**提示文:**
◆ ◆ ◆
したがつて、被控訴人らの前記主張は採用できない。
三そこで、進んで損害について判断する。
1 入院治療費
理絵子が昭和五三年一〇月一九日から同年一一月二日までの一五日間吹田市民病院で入院治療を受けたことは当事者間に争いがないところ、<証拠>によると、右の間に要した入院治療費は一六万四五四九円であつた(ただし、一一月一〇日の外来分を含む。)ことが認められる。
しかしながら、仮に控訴人がその診察時において理絵子の腸重積症を診断し、保存的治療法により治療しえたものとしても、それなりの費用を要した筈であるし、<証拠>によると、再発の有無や完全に還納したか否かの経過観察のため二日間の入院が必要とされていることが認められるから、前認定の吹田市民病院における入院治療費から右の各費用を控除したものが、控訴人の負担すべき損害額というべきである。そして、これらの費用の数額を直接明らかならしめる資料はないが、<証拠>により、右の各費用の総額(保存的治療法が奏功したと仮定した場合の費用)は四万四五四九円を超えないものというべきである。
したがつて、被控訴人理絵子の入院治療費として控訴人の負担すべき損害は、一二万円となる。
2 慰藉料
<証拠>によると、理絵子は前示の手術の後一時的に成育の遅れが見られたが、昭和五五年三月頃には通常の成育状態に復したこと、しかし、同児の腹部中央部には約七センチメートルの手術痕が残り、将来においてもこれが完全に消えることはないと思われることが認められ、これらの事実にすでに認定した手術の内容、入院期間等諸般の事情を考慮すると、理絵子が被つた精神的苦痛に対する慰藉料は、八〇万円と定めるのが相当である。
3 弁護士費用
被控訴人理絵子につき一〇万円と認めるのが相当である。
◆ ◆ ◆
**提供データ:**
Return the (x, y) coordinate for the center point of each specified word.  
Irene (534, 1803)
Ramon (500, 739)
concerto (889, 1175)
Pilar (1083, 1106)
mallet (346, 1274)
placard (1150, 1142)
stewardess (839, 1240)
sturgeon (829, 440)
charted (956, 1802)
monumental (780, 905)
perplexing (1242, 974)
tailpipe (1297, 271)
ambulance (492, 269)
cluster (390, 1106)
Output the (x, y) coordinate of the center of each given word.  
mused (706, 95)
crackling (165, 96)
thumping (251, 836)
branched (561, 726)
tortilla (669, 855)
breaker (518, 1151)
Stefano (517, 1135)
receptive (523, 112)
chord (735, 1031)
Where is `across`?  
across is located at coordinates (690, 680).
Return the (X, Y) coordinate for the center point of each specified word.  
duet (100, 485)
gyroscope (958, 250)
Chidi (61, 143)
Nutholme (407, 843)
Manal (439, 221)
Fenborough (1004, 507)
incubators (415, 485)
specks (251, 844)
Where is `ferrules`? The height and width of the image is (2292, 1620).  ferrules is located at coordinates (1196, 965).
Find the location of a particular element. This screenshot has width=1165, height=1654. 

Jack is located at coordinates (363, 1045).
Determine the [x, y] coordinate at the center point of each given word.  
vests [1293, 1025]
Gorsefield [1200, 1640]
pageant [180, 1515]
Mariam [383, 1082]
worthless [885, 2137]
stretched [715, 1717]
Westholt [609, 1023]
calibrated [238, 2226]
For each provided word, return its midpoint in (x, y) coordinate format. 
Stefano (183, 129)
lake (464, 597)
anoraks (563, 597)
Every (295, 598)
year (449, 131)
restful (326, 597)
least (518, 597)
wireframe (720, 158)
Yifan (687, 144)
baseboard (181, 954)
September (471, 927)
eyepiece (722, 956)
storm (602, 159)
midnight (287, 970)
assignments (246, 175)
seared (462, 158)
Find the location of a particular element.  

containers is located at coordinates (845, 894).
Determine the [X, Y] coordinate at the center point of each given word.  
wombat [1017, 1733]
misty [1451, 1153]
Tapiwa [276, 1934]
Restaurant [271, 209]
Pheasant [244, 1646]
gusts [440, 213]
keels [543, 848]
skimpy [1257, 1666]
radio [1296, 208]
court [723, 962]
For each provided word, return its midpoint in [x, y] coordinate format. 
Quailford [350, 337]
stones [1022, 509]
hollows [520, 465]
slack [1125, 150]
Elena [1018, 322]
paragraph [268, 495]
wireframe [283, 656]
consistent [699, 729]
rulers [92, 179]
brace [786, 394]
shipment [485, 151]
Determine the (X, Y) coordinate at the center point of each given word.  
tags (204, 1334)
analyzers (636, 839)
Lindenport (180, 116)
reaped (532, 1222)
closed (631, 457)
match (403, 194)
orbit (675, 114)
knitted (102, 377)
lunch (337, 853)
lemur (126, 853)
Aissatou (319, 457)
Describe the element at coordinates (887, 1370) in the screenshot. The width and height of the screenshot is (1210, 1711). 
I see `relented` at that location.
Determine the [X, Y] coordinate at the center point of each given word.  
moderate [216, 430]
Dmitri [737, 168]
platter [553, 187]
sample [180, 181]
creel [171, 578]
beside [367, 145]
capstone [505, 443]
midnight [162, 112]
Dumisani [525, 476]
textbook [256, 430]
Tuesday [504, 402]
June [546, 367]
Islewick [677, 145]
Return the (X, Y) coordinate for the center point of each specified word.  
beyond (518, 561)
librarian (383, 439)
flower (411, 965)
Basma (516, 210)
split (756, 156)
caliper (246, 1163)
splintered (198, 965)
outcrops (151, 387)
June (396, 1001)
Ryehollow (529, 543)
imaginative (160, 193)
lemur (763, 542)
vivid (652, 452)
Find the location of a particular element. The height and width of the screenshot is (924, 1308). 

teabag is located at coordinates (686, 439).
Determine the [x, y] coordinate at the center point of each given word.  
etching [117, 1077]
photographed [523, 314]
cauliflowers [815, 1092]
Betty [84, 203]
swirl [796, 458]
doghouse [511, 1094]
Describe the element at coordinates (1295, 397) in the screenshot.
◆ ◆ ◆
**作業内容:**
(1) 損害に関する判決文から次の問いに答えてください。
(a) 理絵子が吹田市民病院で入院治療を受けた期間は何日間か。
(b) 理絵子の腹部中央部に残った手術痕の長さはどれくらいか。
(c) 被控訴人理絵子の弁護士費用として相当と認められた額はいくらか。
(2) 損害に関する判決文の続きを書いてください。
エントリはここでは使用しない。

**解答一覧:**
(1)
(a) 一五日間
(b) 約七センチメートル
(c) 一〇万円

(2)
四以上の次第であるから、控訴人は被控訴人理絵子に対し、不法行為(なお、債務不履行責任によつても認容額に変りはない。)による損害賠償として、金一〇二万円及びこれに対する履行期到来後であつて同被控訴人の主張する本件訴状送達の日の翌日であること記録上明らかな昭和五四年四月一四日から支払済みまで民法所定年五分の割合による遅延損害金の支払義務があるものというべく、被控訴人理絵子の本訴請求は右の限度で正当として認容すべきであるが、その余は失当として棄却を免れない。
第二被控訴人由利子、同良太の請求について
第三者の不法行為によつて身体を害された者の両親は、そのために被害者が生命を害された場合にも比肩すべき、または右場合に比して著しく劣らない程度の精神上の苦痛を受けたときにかぎり、自己の権利として慰藉料を請求できるものと解するのが相当であるところ、すでに認定した事実関係によると、被控訴人由利子及び同良太が理絵子の手術とその後の症状経過により相当程度の精神的苦痛を受けたことは容易に推認することができるけれども、前示のように、理絵子の症状経過は死に直面するほどの深刻な事態であつたとまでは認められないうえ、同児は、一五日間の入院の後一時的な成育の遅れが見られたものの、その後通常の成育状態に復し、腹部に手術痕を残すほかは格別の後遺障害も認められないのであるから、このような点を合わせ斟酌すると、右の被控訴人由利子及び同良太が受けた精神的苦痛は、理絵子が生命を害された場合にも比肩すべきかまたは右場合に比して著しく劣らない程度のものであつたとは認め難い。
したがつて、右被控訴人両名の本訴請求は、その余の点について判断するまでもなく棄却を免れない。
第三結論
以上の次第であるから、原判決中被控訴人理絵子に関する部分は相当であるが、被控訴人由利子及び同良太の請求を一部認容した部分は不当であつて、取消しを免れない。よつて、訴訟費用の負担につき民事訴訟法九五条、九六条、八九条、九三条を適用して、主文のとおり判決する。